Working alongside tech firms such as Google and White Ops, the US Department of Justice recently took down an ad fraud operation and arrested a few people. While the crackdown may signal that law enforcement agencies are finally taking ad fraud more seriously, it’s worth noting that this is just a single bust. The amount of ad fraud in the marketplace is still massive.

Fraudsters often capitalize on changing media consumption patterns. According to Adjust, mobile ad fraud rates have soared as people spend more time on their phones. AppsFlyer analyzed 17 billion app installs across 7,000 apps worldwide over the past 12 months and found that the amount of install fraud in the US keeps increasing.

Tamer Hassan, co-founder and CTO of White Ops, spoke to eMarketer about the evolving tactics used by ad fraudsters to siphon money.

Regarding this recent ad fraud takedown, what tactics stood out to you?

They were basically hijacking IP addresses at corporations and redirecting them to their own servers.

Is that a common tactic?

We've seen it a lot in the old days of email spam, but we hadn't seen it at this scale in ad fraud. It's something newer. It ended up being about 1.7 million IP addresses, corporations of US companies and companies abroad, where they had IP space they weren't using; they were hijacked, taken control of and redirected to [the fraudsters’] bot farms in their data center.

How do fraudsters take over a company’s IP addresses?

Basically, a lot of companies have acquired IP space. They don't use it all, and some of it is lying dormant and not assigned. It doesn't have a route on the internet. If there's nobody announcing a set of IPs, and you're able to identify that, you can take over that IP space and redirect it.

What was another tactic the fraudsters used?

Tag evasion. It is a behavior built into the bot to look for a verification tag and suppress it. We're seeing that more and more. We've been watching the behavior for years, but this operation was probably one of the first ones to bring it to scale.

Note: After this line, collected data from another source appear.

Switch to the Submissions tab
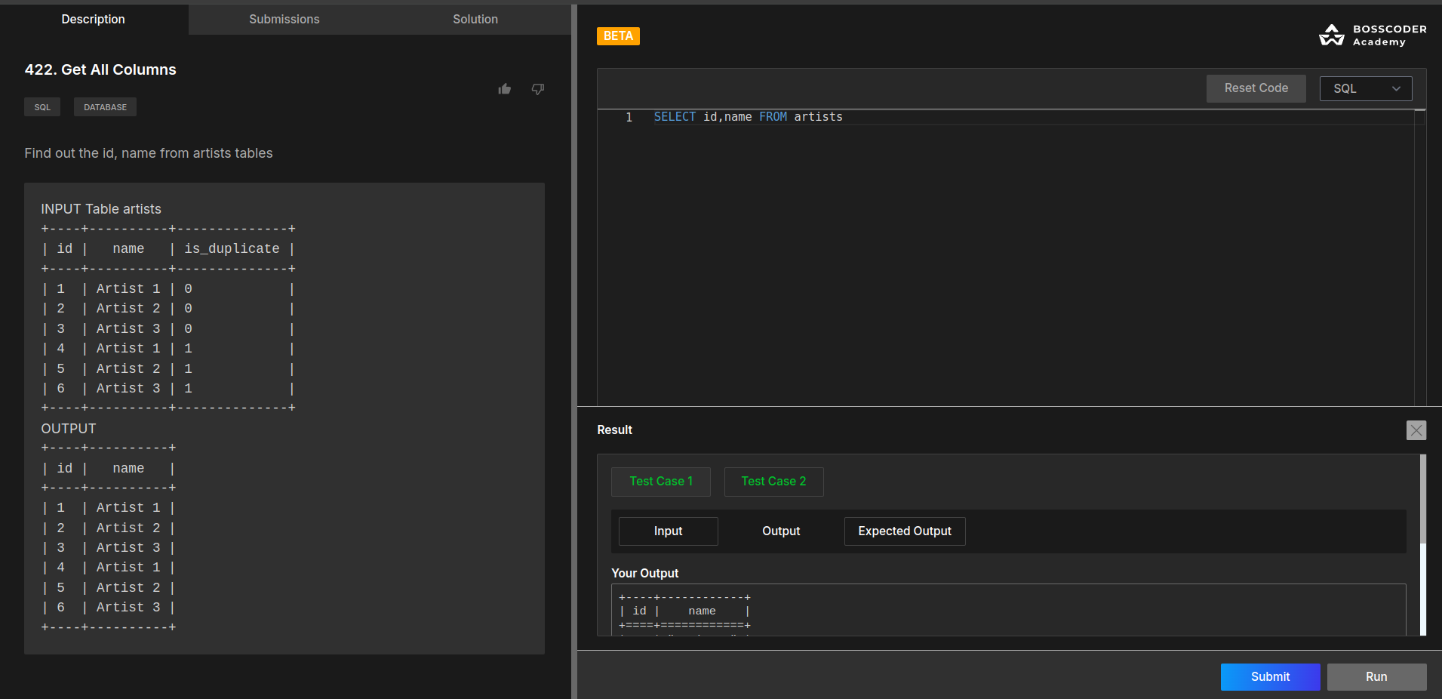Screen dimensions: 1442x699 [x=284, y=19]
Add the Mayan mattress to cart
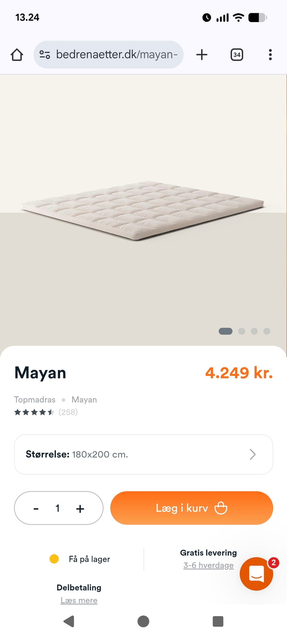 pos(191,508)

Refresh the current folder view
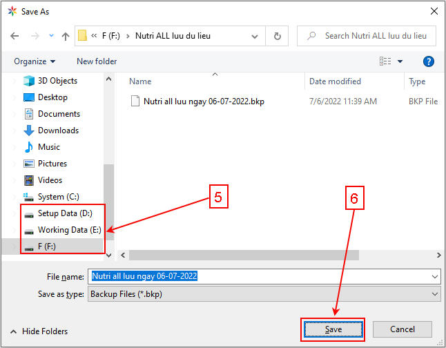[278, 36]
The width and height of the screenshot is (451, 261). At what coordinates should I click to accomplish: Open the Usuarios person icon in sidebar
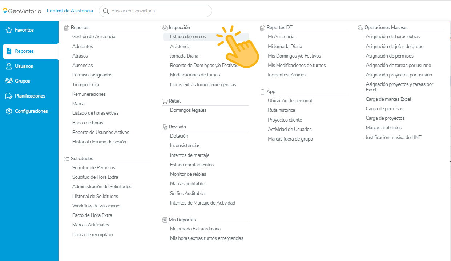point(9,66)
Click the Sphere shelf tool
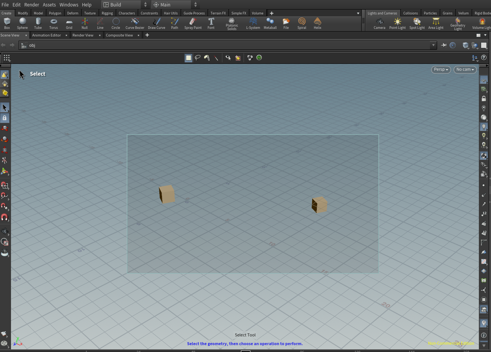This screenshot has height=352, width=491. (22, 23)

While it's understood why some people are excited that a few fraudsters were arrested, the overall ad fraud economy will keep churning. How can the ad industry adjust its incentives to shut out fraud?

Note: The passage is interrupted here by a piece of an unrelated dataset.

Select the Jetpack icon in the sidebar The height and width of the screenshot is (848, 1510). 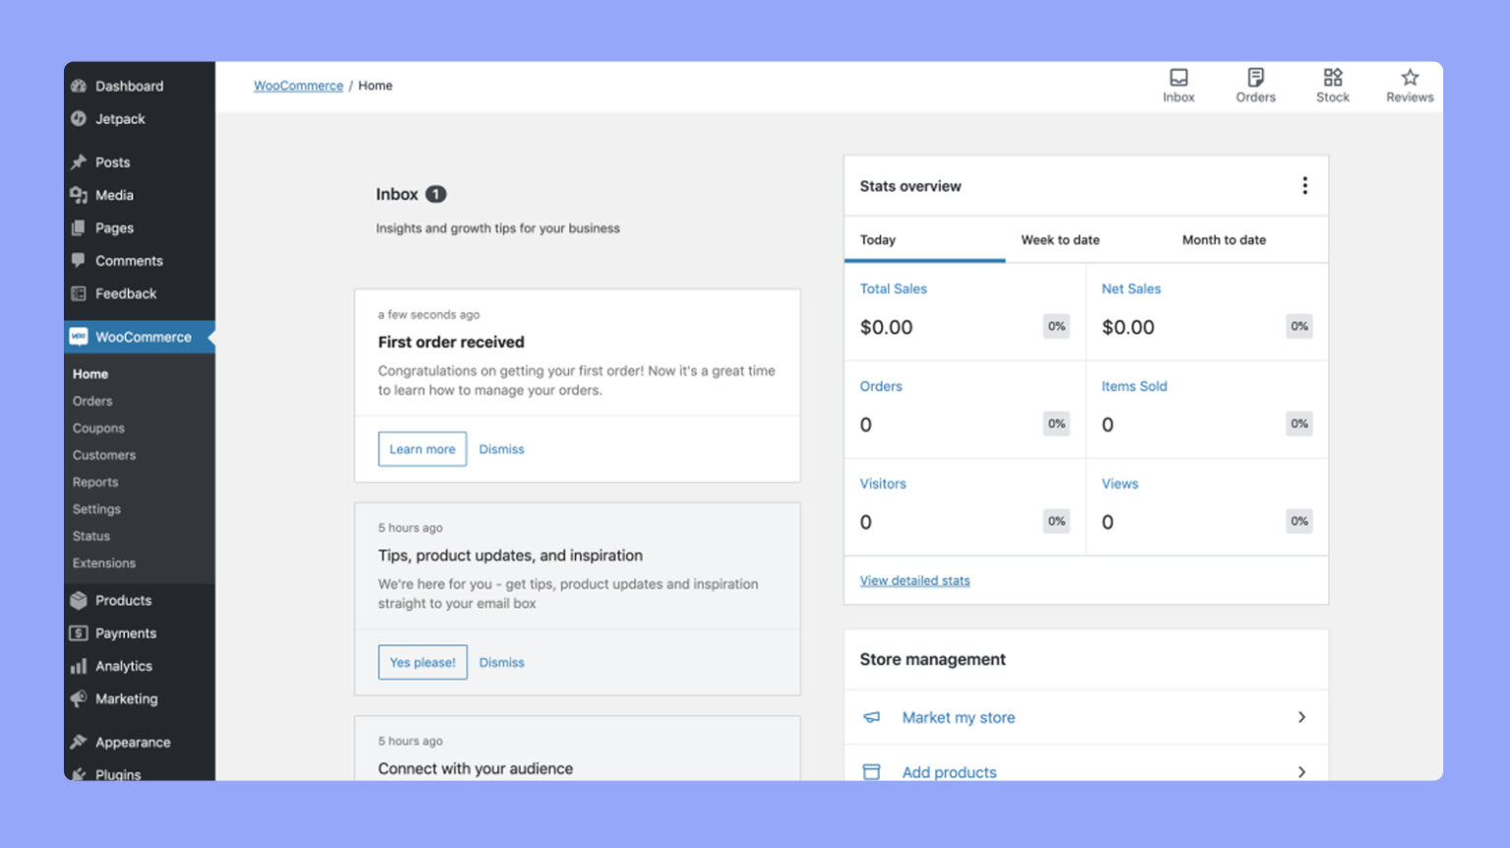[79, 119]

We’re used to playing cat and mouse, and we've been talking about this for awhile as an industry. With strategy, we've always said it's economic warfare. It's raising the risk model and lowering the opportunities for profit. The moment [fraud] becomes less attractive—where the losses hurt more than the gains—then you've changed it for all the attackers, rather than trying to just pick off attacker after attacker.